Liquor consumption, by country

[Permalink]

One of my graphic design students made an infographic addressing this topic last year, but it also breaks down alcohol consumption by category (spirits, wine, beer, etc). The U.S. may drink more liquor than Western Europe but they’ve got us beat pretty handily for overall alcohol consumption.

[Credit: Lili Chiok]

8 Likes

Ah America, right there in the meaty part of the bell curve, not showing off, not falling behind.

1 Like

Dear god, the South Koreans have a serious problem with alcoholism. That mixed with their preoccupation with plastic surgery seems like a bad combo.

1 Like

Is Germany no longer considered part of “Western” Europe? :stuck_out_tongue:

If you read at the chart, it shows that Germans drink more alcohol than Americans but marginally less in terms of hard liquor (indicated in pink). So they fit the pattern Rob and I just described.

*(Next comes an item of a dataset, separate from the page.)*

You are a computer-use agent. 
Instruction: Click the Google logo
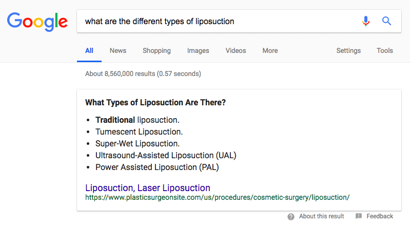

This keeps getting passed around the interwebs, but it’s really bothering me how the article ignores that most soju is ~20% ABV, while most distilled spirits (at least in the US) are ~40-50% ABV. Just comparing volume and then declaring Koreans twice as drunk/alcohol abusing as Russians is a really dumb and sloppy reporting.

10 Likes

Turkey pips Britain & Ireland to take the #1 tea-drinking crown

But are they counting the very popular Turkish Apple ‘Tea’ as ‘Tea’? Not at all clear.

Neat, but a bit hard to use. Matching the tiny bit of color to alcohol type wasn’t obvious to me, especially considering that the order from the legend isn’t preserved in the barrels.

1 Like

Yeah – I was just going to mention that in many places in Southern California (which has a large Korean population) that restaurants can get a beer/wine/soju license much easier than getting a full liquor license because soju isn’t really considered “hard liquor”.

1 Like

Perhaps next time you can enroll in the class too and give feedback during peer critiques.

1 Like

Sojy is practically water, you might as well count 7up in this graph.

Nice. Interesting, and well done. The only negative thing that I noticed is that the sum of Germany’s percentages is only 90%.

Oh crap, I think I may have missed that when I graded this project. Oh well, close enough.

3 Likes

Yeah, it’s not a big deal; the take-away is still the same. I imagine that it was just a typo.

or, they just don’t have enough beer and wine

How were the countries included selected? Are tehy the top consumers or the largest countries? And can someone buy India a drink?

I don’t really remember, I think she just went for a representative cross-sample of highly populated countries. The project was more of an information design exercise than a rigorous scientific analysis.

Snarky. Hope it makes you feel better.

Oh, I’m quite serious. I’m always looking to get our enrollment numbers up.